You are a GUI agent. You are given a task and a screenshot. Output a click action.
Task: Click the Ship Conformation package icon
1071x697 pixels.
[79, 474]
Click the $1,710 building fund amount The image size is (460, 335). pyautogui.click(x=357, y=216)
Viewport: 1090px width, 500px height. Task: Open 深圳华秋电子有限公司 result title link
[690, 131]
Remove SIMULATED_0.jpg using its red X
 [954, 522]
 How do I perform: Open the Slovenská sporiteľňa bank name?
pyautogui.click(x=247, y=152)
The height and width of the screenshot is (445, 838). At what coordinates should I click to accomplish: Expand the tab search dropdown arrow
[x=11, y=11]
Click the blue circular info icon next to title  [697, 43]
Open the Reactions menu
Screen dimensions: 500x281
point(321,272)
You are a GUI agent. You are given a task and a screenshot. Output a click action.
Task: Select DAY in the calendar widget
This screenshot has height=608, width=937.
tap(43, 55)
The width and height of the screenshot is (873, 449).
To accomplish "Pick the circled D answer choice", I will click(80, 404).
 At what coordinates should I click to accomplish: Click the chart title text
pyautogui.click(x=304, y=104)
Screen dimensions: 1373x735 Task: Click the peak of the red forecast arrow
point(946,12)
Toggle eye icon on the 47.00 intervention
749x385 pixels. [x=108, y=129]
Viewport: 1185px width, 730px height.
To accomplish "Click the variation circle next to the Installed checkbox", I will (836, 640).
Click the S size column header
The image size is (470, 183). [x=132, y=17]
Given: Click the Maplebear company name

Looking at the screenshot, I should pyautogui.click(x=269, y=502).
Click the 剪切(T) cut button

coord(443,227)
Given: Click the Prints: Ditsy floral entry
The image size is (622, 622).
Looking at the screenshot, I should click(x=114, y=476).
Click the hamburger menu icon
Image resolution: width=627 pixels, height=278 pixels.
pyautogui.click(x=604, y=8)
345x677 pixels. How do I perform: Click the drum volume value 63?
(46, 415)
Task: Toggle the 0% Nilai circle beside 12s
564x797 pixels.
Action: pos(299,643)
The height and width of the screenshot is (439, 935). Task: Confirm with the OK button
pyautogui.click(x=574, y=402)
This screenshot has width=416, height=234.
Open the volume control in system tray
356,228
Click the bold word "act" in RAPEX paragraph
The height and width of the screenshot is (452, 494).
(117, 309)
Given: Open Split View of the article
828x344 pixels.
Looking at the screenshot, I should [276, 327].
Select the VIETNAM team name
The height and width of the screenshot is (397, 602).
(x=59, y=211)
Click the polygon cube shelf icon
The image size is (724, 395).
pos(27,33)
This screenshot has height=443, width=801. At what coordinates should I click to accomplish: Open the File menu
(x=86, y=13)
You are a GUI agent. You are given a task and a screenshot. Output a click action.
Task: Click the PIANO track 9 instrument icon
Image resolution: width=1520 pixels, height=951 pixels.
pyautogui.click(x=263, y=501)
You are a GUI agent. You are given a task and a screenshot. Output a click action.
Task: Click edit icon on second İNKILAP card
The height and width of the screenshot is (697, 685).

Task statement:
Copy all lines of the material above where the string "Select" occurs.

Exercise solution:
Task: Select DAY in the calendar widget
Select the VIETNAM team name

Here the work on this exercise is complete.